(661f) On the Data-Driven Discovery and Calibration of Closures
AIChE Annual Meeting
2020
2020 Virtual AIChE Annual Meeting
Food, Pharmaceutical & Bioengineering Division
Systems Biology of Microbes
Thursday, November 19, 2020 - 9:15am to 9:30am
Using agent-based simulation data and experimental data from E. Coli bacterial chemotaxis, we explore the data-driven discovery of the chemotactic terms; find different equivalent parametrizations of them, and also show how to calibrate approximate (qualitatively correct but quantitatively inaccurate) closures to "the truth" in a data-driven manner.

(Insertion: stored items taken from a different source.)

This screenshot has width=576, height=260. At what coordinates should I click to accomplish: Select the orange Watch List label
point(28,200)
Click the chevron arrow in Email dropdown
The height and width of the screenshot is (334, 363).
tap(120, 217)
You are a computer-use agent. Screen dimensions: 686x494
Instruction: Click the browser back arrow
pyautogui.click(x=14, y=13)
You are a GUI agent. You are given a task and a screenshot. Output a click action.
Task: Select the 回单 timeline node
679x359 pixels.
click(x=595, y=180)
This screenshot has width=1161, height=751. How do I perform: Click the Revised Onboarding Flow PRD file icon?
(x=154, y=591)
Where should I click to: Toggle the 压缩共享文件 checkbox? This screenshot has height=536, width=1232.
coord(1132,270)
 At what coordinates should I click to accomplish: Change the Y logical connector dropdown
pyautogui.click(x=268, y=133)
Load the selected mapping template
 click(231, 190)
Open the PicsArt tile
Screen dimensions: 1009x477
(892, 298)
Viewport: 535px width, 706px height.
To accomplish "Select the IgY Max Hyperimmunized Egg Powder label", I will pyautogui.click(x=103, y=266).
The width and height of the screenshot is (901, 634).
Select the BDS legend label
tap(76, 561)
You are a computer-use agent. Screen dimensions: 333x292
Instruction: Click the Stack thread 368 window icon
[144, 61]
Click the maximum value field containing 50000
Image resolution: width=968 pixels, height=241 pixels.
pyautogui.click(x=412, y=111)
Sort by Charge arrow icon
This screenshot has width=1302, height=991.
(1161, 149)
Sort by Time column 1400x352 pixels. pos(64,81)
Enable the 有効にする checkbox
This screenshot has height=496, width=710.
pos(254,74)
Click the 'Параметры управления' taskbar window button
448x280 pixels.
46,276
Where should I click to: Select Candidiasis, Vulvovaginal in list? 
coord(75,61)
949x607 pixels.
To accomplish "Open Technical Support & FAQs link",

We also show how the procedure can be linked with equation-free multiscale computational techniques (like patch dynamics) to help collect the necessary macroscale data in the most parsimonious way possible. Possibly the most important finding is that several different "equivalent on the data" PDEs as well as several different "equivalent on the data" closures can be identified that are consistent with the observations. We will also discuss the explainability (in terms of humanly understandable terms) of the variables and parametrizations of the discovered closures. The work forms a bridge between analytical/mechanistic understanding, and data-driven "black box" learning of physical process dynamics, allowing for a synergy between the two options.
[1] Gonzalez-Garcia, R., Rico-Martinez, R. and Kevrekidis, I.G., (1998). Identification of distributed parameter systems: A neural net based approach. Computers & chemical engineering, 22, pp.S965-S968
[2] Lee, S., Kooshkbaghi, M., Spiliotis, K., Siettos, C.I. and Kevrekidis, I.G. (2020), Coarse-scale PDEs from fine-scale observations via machine learning, Chaos: An Interdisciplinary Journal of Nonlinear Science, 30(1), p.013141.